WRITTEN TASK: Pick out every line in the data below that contains the string "height". Case counts.

DATA IN THIS EXERCISE:
*****

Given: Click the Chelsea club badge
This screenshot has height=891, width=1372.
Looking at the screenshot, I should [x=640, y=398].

*****

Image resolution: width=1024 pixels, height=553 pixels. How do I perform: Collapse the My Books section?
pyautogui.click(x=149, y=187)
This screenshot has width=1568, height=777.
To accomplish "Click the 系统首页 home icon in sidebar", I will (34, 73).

*****

TASK RESPONSE:
This screenshot has height=891, width=1372.
Image resolution: width=1024 pixels, height=553 pixels. How do I perform: Collapse the My Books section?
This screenshot has width=1568, height=777.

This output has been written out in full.